- Horecker in 1966
- Born: Bernard Leonard Horecker 31 October 1914 Chicago, Illinois, USA
- Died: 10 October 2010 (aged 95) Fort Myers, Florida, USA
- Education: University of Chicago (Ph.D. 1939)
- Known for: Elucidating the pentose phosphate pathway, Current Topics in Cellular Regulation (founding editor)
- Parents: Paul Horecker (father); Bessie (Bornstein) Horecker (mother);
- Scientific career
- Fields: Biochemistry
- Institutions: National institutes of Health, New York University Grossman School of Medicine, Albert Einstein College of Medicine, Roche Institute of Molecular Biology, Cornell University
- Doctoral advisor: Thorfin R. Hogness
- Doctoral students: J. Edwin Seegmiller

= Bernard Horecker =

American biochemist

Bernard Leonard (Bernie) Horecker (1914–2010) was an American biochemist known for work on the pentose phosphate pathway, and for cellular regulation in general.

== Birth and education ==

Bernard Horecker was born in Chicago on 31 October 1914. He studied at the University of Chicago and obtained his Ph.D. there in 1939. Laureate honoris causa in Biological Sciences, University of Urbino, Italy, 1982.

== Career ==

===Principal positions===

Starting as a biochemist at the United States Public Health Service at the National Institutes of Health, Bethesda, Maryland from 1941 to 1959, Horecker moved to the New York University Grossman School of Medicine, until 1963, then at the Albert Einstein College of Medicine and the Roche Institute of Molecular Biology in Nutley, New Jersey and finally at Cornell University.

===Visiting positions===

He was a visiting professor of biochemistry at the University of California in 1954, and a guest research worker at the Pasteur Institute, Paris, 1957-1958. Later he had many visiting appointments, both in USA and in other countries, including Paraná (Brazil), Kyoto (Japan), Ferrara (Italy), and Rotterdam (The Netherlands).

===Editorial work===

Horecker was (with Earl Stadtman) founding editor of Current Topics in Cellular Regulation, a major series in the subject, and continued in the role up to volume 23 (1984).

== Research ==

According to Kresge and colleagues Horecker "made seminal contributions to our understanding of the enzyme-catalyzed reactions in carbohydrate metabolism, especially those of the pentose phosphate pathway." He started his scientific career with a manometric study of succinate dehydrogenase.
Later he worked with Arthur Kornberg on spectroscopic aspects of pyridine nucleotides,
with whom he also studied glucose 6-phosphate dehydrogenase.
However, he is best known for his work in elucidating the pentose phosphate pathway.

Much of his work, especially of the enzymes on aldolase and transaldolase was done in collaboration with Sandro Pontremoli at the University of Genoa.

Horecker published many papers, of which Web of Science
lists 450, many of them highly cited.
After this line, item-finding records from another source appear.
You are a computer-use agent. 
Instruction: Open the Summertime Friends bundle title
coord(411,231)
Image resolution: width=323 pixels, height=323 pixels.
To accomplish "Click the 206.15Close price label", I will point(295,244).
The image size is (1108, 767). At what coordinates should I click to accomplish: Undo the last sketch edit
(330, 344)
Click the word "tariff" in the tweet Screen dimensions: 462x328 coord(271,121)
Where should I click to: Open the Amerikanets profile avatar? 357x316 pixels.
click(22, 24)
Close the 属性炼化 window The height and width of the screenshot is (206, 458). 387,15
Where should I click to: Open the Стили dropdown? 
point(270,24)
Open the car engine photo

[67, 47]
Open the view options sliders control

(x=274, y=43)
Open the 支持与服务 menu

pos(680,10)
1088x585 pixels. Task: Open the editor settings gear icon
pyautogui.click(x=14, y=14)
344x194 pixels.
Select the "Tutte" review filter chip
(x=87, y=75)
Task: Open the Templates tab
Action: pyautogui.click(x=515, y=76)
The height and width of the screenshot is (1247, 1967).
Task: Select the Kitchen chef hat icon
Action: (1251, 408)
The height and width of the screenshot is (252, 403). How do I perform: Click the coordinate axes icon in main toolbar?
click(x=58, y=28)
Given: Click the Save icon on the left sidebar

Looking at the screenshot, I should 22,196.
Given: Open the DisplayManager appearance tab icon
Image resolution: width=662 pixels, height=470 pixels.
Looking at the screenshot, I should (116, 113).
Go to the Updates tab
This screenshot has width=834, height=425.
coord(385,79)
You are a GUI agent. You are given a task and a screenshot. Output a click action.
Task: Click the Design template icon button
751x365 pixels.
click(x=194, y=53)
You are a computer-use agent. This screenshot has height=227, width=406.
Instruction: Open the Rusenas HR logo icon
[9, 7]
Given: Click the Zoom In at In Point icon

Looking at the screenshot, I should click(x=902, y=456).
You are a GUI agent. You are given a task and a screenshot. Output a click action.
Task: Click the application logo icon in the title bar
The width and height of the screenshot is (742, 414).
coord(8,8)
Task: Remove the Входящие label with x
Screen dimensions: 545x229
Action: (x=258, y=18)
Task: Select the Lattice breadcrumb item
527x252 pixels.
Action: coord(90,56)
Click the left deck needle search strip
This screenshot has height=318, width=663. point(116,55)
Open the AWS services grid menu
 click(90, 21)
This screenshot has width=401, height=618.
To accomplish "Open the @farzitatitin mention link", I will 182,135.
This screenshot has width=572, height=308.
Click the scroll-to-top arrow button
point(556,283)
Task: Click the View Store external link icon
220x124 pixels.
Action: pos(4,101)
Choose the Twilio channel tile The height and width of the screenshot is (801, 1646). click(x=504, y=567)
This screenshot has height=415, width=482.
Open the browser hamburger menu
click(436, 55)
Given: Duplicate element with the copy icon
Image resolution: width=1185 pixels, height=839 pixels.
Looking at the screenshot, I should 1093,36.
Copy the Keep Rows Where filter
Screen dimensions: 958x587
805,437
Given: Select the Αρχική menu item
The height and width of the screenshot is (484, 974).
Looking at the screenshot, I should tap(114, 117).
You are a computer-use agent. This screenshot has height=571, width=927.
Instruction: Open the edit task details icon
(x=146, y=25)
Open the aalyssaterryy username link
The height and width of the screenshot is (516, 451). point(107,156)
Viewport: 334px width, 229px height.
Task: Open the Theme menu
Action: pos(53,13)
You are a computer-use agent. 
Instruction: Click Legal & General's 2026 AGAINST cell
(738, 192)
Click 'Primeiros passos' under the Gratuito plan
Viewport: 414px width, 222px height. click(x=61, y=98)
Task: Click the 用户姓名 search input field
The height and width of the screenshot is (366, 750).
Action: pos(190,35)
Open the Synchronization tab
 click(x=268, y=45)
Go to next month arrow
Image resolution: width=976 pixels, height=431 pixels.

The breadth of his work can be judged from papers on a wide variety of topics, such as galactose oxidase,
metabolic formation of phosphglycerate,
protein kinase-C,
release of alkaline phosphatase from bacterial cells
and prothymosin-α.

== Awards ==

Horecker was elected to the National Academy of Sciences in 1961, and received many other awards, including the presidency of the American Society for Biochemistry and Molecular Biology (at the time the American Society of Biological Chemists), and was the first recipient of its Merck Award in 1981. In 1952 he received the Paul Lewis Award in Enzyme Chemistry (now the Pfizer Award in Enzyme Chemistry) from the Division of Biological Chemistry of the American Chemical Society.

Horecker was twice nominated for the Nobel Prize in Chemistry, by Leopold Ružička in 1957, and by Felix Haurowitz in 1961.

== Death and family ==

Bernard Horecker died in Fort Myers, Florida, in 2010, survived by his widow Frances (Goldstein) Horecker.